Rubio, whose parents emigrated from Cuba and worked blue-collar jobs, also spoke of what his moment in the spotlight means personally. His father passed away during his race for the Senate in 2010 and his mother cannot travel  but will watch the proceedings on television.

“On a personal level, I just hope my parents -- my dad wherever he is watching from and my mom watching from home -- I hope this is just one more affirmation that all the sacrifices they went through were worth it, that they were able to give us a chance to do whatever it is we wanted to do with our lives,” he said.

Rubio spoke to the South Carolina delegation -- an early primary state that is frequently courted by future contenders for the presidency -- and the Florida delegation.

He told the South Carolinians that President Obama ran as a politician who was above partisan squabbling and had squandered the unique mandate voters gave him.

“This is a president who has abandoned the historic opportunity he had to elevate American politics,” Rubio said. “It’s no more hope and change, it’s divide and conquer now.”

Later, addressing his home state delegation, he said Florida was vital to Romney’s presidential bid.

“We cannot win the White House without winning this state,” he said.

He told reporters that the GOP ticket’s prospects in the state were not harmed by Paul Ryan’s previous opposition to the embargo on most trade with Cuba.

“One of the things we take great pride in in my community is that when we go to Congress, we make friends with people and we inform them why the embargo is important and what it means for the cause of a free Cuba. And a lot of people change their mind after hearing from us,” as Ryan did, Rubio said.

Ryan’s controversial plan to push Medicare toward privatization will also not hurt the ticket’s prospects among the 3 million Floridians enrolled in the government health program, Rubio said, because nothing will change for current beneficiaries or those about to retire soon.

“Anyone who is in favor of leaving Medicare the way it is right now is in favor of bankrupting it, and Mitt Romney and Paul Ryan are the only ones in this race who have a serious plan to save Medicare,” Rubio said.

He also reflected on his 2010 Senate race against former Gov. Charlie Crist, a Republican who ended up running for the Senate as an independent and has now endorsed Obama.

“I ran back then against someone I believed behaved like a Democrat. I’m not sure what he’s doing nowadays,” Rubio said, adding, “I told you so.”

Rubio’s speech to the Florida delegation at the Innisbrook Golf Resort was interrupted four times by protesters who yelled about corporations needing to pay their fair share and the burden on the working class.
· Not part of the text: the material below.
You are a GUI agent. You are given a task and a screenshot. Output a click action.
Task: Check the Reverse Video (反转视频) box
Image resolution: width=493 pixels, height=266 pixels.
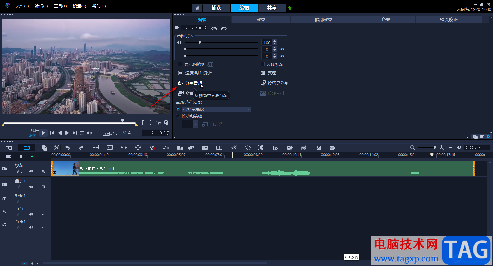coord(262,64)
“I guess he’s not happy with the hotel assignment,” Rubio said when the first protester rose from his seat and began yelling. “Apparently he stumbled into the wrong convention.”

By the third interruption, the crowd began chanting, “Marco! Marco! Marco!”

Rubio responded, “Please don’t say Polo.”

Sheriff’s deputies were called and told protesters to leave the property or face arrest for trespassing.